JPMorgan (NYSE:JPM) is currently embroiled in talks with the U.S. Department of Justice over a proposed $13 billion settlement, with as much as $5.1 billion going to the FHFA. If the penalties sought against JPMorgan and Bank of America are any sort of guide post, Wells Fargo could be in for a rough ride. The proposed settlement with JPMorgan would be the single largest fine imposed against a single financial institution by the DoJ.
However, Wells Fargo revealed on Wednesday that it had agreed to pay $335 million to the FHFA as part of a settlement for allegedly misleading Fannie and Freddie when it sold institutions mortgages. This is a slap on the wrist compared to what JPMorgan and Bank of America are facing. If Wells Fargo has similar limited exposure under FIRREA, the bank could get through the probe relatively hassle free.
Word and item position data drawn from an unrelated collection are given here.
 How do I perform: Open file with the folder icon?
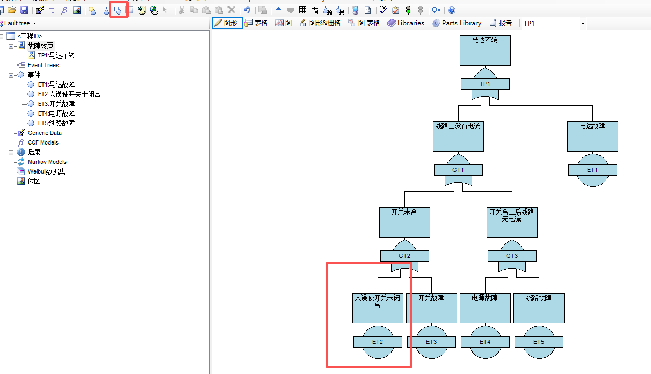(x=12, y=10)
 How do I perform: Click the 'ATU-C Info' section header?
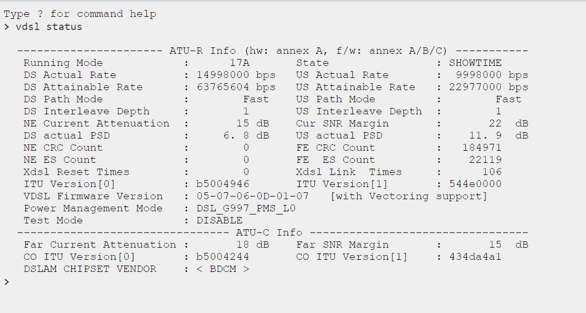click(x=273, y=233)
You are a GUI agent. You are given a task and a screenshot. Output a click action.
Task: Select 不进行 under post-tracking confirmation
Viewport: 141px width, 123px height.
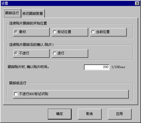tap(31, 53)
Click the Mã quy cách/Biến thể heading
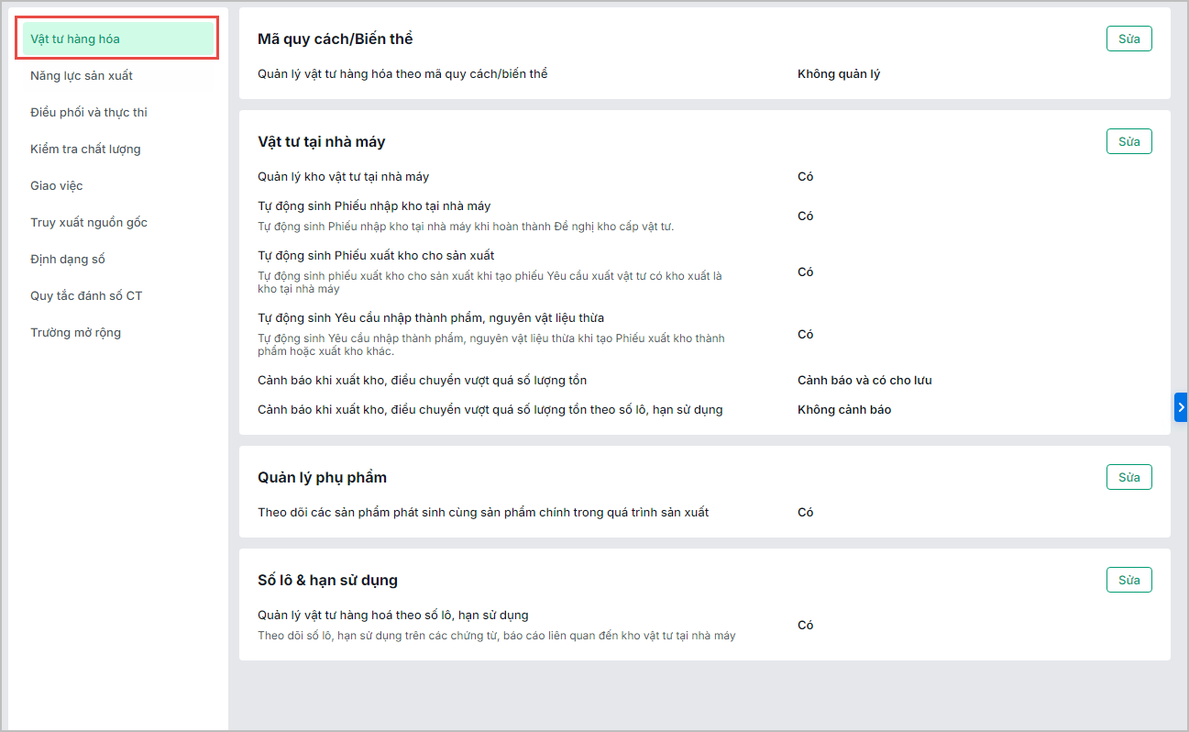The height and width of the screenshot is (732, 1189). click(x=336, y=39)
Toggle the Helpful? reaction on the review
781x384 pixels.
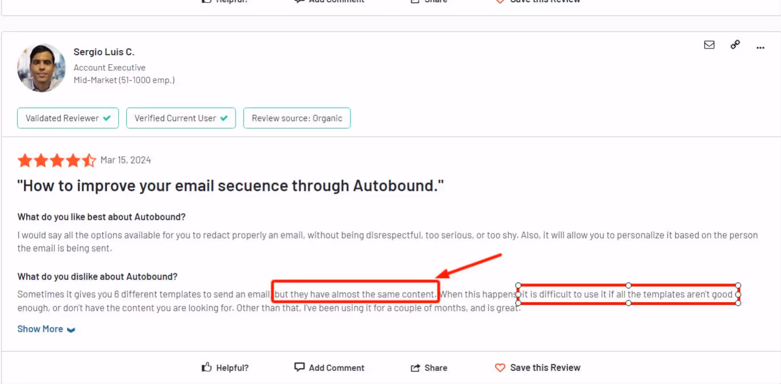coord(225,368)
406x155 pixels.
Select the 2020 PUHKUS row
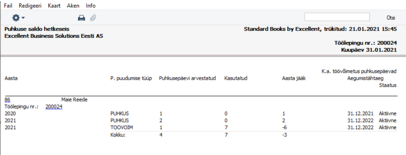click(200, 113)
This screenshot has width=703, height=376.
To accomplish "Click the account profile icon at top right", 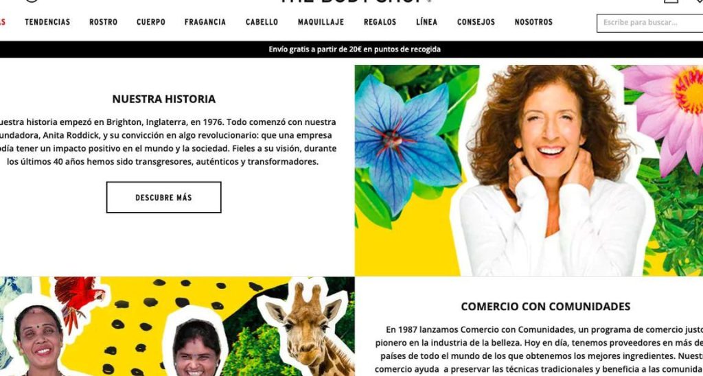I will [671, 1].
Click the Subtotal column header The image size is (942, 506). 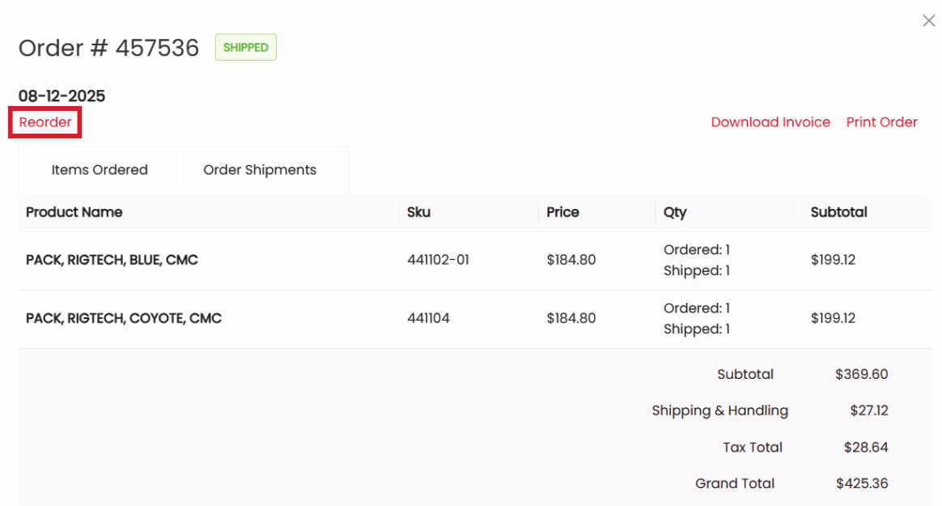click(838, 212)
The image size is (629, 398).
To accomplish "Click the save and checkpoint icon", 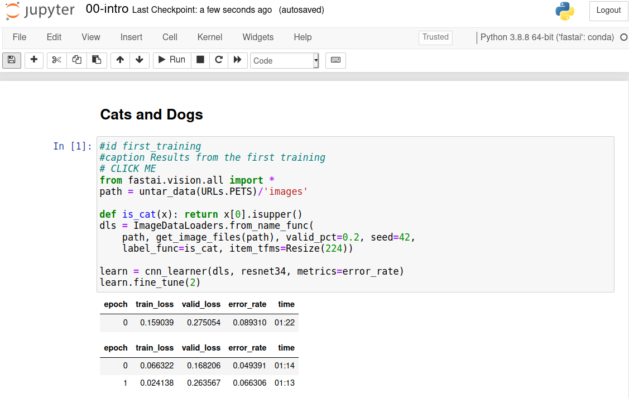I will (x=12, y=60).
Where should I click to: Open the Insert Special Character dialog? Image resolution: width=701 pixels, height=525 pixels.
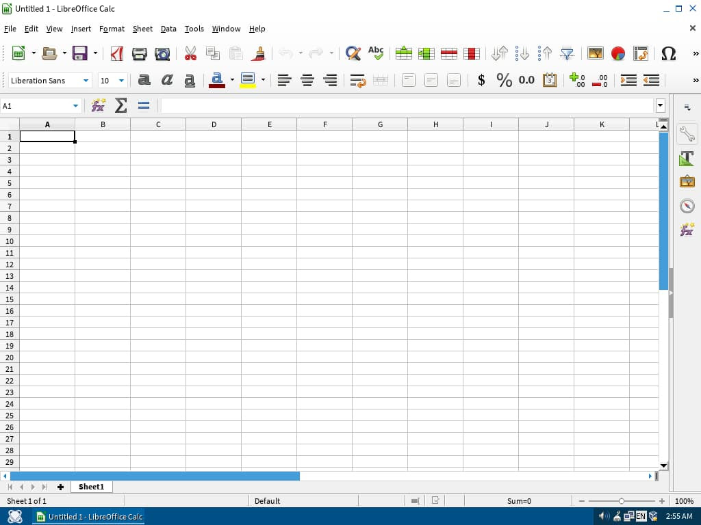coord(669,53)
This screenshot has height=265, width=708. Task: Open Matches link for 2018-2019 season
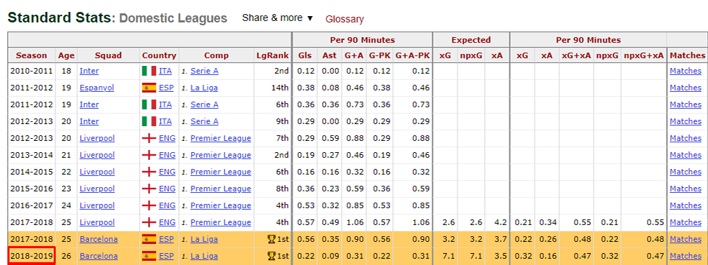pos(686,256)
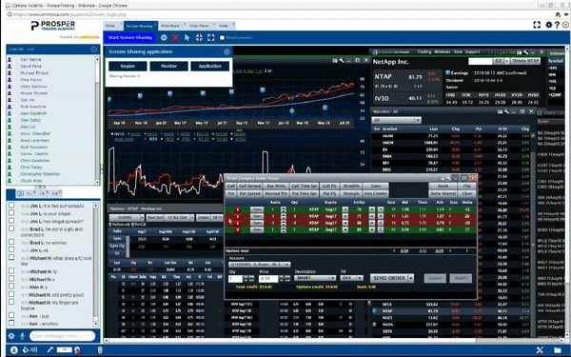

FIRREA was born out of the savings and loans crisis. In the 1980s and 1990s, nearly one in four savings and loans associations in the United States failed. These institutions perform the familiar function of turning long-term savings deposits into economically and socially valuable loans like mortgages and carry out other banking and financial services, and their aggregate failure was the backbone of the crisis. At a glance, these associations experienced mass failure in the ’80s and ’90s because high interest rates forced them into insolvency. The benchmark Federal Funds Rate was nearly doubled by then-Chair of the U.S. Federal Reserve Paul Volcker between 1979 and 1991 from 11.2 percent to 20 percent in an attempt to curb inflation, which averaged about 10.8 percent between 1979 and 1982.
The prime rate — the rate at which banks lent to “favored” customers — climbed as high as 21.5 percent, dramatically reducing demand for new loans, and unemployment continued to creep higher, from 5.9 percent at the beginning of 1979 to a peak of 10.8 percent in November and December 1982. The economy was in a bind. People drained their savings accounts at the same time when savings and loans associations could not sell any new loans. The associations were pincered, and at the end of the day, 747 thrifts with assets worth about $400 billion were either closed or otherwise resolved.
The thrifts were resolved or closed by the Resolution Trust Corporation, a special purpose, government-owned asset management company created by the Financial Institutions Reform, Recovery, and Enforcement Act of 1989 for the sole purpose of liquidating the assets of savings and loans (S&L) that had been declared insolvent by the Office of Thrift Supervision — a department of the U.S. Treasury also created by FIRREA.
All told, the number of federally insured S&L associations declined by about 50 percent — from 3,234 to 1,645 — between the beginning and end of the crisis. Taxpayer losses have been estimated at $123.8 billion, which at that time was considered by the Federal Deposit Insurance Corporation to be the greatest collapse of financial institutions since the Great Depression.
But then the late-2000s financial crisis tore through the global economy and left a path of ruin in its wake. The S&L crisis quickly became the second-greatest collapse of financial institutions since the Great Depression. The financial institutions of the 21st century proved to have a much greater capacity to cause economic damage because of their immense size and interconnectedness.